Start of DATA LINES

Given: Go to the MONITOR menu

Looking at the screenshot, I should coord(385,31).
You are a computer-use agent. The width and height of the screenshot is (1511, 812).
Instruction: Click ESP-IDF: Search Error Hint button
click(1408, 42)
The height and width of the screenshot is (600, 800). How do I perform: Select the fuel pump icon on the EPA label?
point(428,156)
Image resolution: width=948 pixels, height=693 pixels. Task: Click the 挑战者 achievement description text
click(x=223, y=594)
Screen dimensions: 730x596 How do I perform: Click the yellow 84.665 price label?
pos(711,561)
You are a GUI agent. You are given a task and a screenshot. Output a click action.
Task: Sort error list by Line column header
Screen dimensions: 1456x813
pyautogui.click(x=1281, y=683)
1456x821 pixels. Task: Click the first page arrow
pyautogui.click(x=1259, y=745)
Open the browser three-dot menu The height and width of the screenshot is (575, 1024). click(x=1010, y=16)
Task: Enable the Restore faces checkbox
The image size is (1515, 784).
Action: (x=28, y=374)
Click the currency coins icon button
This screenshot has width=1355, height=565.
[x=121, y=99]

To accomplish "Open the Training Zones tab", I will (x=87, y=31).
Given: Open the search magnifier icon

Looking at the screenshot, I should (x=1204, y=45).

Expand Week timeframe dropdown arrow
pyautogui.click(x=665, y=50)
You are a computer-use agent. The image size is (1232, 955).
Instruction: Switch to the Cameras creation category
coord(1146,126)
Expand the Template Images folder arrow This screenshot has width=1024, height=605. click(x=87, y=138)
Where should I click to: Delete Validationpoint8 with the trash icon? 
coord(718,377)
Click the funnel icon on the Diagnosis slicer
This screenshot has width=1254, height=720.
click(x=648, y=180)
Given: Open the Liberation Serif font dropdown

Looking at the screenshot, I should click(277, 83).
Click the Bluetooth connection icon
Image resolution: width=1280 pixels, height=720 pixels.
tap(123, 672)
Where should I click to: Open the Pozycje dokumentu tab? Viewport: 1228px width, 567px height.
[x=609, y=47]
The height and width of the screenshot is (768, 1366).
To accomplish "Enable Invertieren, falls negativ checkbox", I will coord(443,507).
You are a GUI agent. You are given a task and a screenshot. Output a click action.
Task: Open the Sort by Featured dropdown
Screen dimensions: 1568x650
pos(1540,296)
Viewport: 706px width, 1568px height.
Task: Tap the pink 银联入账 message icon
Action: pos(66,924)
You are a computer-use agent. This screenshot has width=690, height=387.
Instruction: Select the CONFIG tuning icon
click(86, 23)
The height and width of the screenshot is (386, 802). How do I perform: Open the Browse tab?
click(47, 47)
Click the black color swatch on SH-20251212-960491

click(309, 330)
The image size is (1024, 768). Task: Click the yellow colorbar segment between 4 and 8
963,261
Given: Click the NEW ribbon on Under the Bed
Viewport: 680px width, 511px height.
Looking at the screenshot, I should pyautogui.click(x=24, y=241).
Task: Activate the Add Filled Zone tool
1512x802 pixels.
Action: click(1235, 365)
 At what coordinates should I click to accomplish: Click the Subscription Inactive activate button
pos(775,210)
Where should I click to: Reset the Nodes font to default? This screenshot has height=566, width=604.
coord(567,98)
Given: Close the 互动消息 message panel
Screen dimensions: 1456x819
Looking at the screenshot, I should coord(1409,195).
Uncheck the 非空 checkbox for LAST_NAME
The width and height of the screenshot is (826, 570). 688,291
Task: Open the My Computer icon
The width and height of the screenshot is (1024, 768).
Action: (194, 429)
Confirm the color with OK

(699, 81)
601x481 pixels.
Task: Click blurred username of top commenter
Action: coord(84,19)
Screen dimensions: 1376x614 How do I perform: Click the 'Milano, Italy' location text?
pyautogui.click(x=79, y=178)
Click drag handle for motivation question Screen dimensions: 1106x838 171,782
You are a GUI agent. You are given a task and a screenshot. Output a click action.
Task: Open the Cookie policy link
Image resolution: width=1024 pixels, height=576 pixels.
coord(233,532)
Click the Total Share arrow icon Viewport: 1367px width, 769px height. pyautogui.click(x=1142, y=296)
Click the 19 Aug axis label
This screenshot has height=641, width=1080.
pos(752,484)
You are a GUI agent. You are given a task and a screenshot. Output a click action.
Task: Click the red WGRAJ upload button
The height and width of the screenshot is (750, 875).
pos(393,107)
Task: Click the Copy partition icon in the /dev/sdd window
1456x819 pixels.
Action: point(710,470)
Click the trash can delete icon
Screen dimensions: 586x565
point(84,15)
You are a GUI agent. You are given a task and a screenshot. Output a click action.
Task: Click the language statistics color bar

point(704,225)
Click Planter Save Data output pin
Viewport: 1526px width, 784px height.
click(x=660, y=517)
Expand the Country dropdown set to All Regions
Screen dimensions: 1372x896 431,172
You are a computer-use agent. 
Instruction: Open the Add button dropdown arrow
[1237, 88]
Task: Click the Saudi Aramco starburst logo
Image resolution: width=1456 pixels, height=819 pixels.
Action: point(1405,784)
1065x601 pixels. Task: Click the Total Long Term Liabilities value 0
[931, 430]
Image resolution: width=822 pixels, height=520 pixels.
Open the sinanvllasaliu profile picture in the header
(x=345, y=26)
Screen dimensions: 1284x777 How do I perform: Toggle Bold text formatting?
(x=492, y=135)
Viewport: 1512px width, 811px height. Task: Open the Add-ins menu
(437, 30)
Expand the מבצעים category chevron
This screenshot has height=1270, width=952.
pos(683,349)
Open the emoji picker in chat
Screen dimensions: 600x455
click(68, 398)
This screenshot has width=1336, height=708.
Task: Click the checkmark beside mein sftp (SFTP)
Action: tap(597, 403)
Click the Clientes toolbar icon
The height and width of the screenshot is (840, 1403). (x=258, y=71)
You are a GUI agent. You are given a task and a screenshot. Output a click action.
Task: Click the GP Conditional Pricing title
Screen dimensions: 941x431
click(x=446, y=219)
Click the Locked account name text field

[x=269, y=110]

End of DATA LINES

WORK TO COMPLETE: How many lines of the data above contain the string "Sort", counting case? Give only the number.

ANSWER TO THIS EXERCISE: 2